#### [VORLIEGENDER TEXT]
↓↓↓

Zu dieser Zeit hatte der „Tenno", der Kaiser, seine politische Macht verloren. Es folgten Jahrhunderte kriegerischer Auseinandersetzungen um die religiöse, politische und regionale Vorherrschaft in Japan. Im 15. Jahrhundert steigerte sich dieser Kampf zum erbitterten Vernichtungskrieg einiger Samurai-Regionalfürsten, der „Daimyos".
Die Institution des „Shogunats", der militärischen Oberhoheit über das ganze Land, vermochte die Machtkämpfe schließlich zu beenden und die Einigung des Landes herbeizuführen. Vorerst jedoch hatte der „Shogun", ebenfalls ein Angehöriger des Samurai-Standes, seine Stellung gegenüber Konkurrenten bzw. gegenüber den Daimyos zu behaupten.

↑↑↑

[Datensatzzeilen]
↓↓↓

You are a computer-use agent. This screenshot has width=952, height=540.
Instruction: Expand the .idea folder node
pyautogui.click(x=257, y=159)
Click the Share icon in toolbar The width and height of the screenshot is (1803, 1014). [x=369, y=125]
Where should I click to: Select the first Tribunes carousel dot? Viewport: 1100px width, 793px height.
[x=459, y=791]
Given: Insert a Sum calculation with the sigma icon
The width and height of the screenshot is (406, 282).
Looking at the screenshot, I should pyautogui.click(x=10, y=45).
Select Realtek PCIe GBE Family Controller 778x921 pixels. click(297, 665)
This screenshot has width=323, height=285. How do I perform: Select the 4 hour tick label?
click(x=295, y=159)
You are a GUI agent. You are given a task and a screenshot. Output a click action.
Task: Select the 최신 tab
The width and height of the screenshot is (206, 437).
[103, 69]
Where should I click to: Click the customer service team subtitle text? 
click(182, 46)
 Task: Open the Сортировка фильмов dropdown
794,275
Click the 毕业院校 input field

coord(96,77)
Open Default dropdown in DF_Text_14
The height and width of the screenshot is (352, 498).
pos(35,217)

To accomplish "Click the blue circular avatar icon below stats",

↑↑↑

#### [AUFGABENSTELLUNG]
Gib aus dem Text über die Machtkämpfe in Japan den Abschnitt zwischen „Die Institution des“ und „Daimyos zu behaupten.“, beide einschließlich, wortgetreu aus. Die Daten werden hierfür nicht gebraucht.

#### [LÖSUNG]
Die Institution des „Shogunats", der militärischen Oberhoheit über das ganze Land, vermochte die Machtkämpfe schließlich zu beenden und die Einigung des Landes herbeizuführen. Vorerst jedoch hatte der „Shogun", ebenfalls ein Angehöriger des Samurai-Standes, seine Stellung gegenüber Konkurrenten bzw. gegenüber den Daimyos zu behaupten.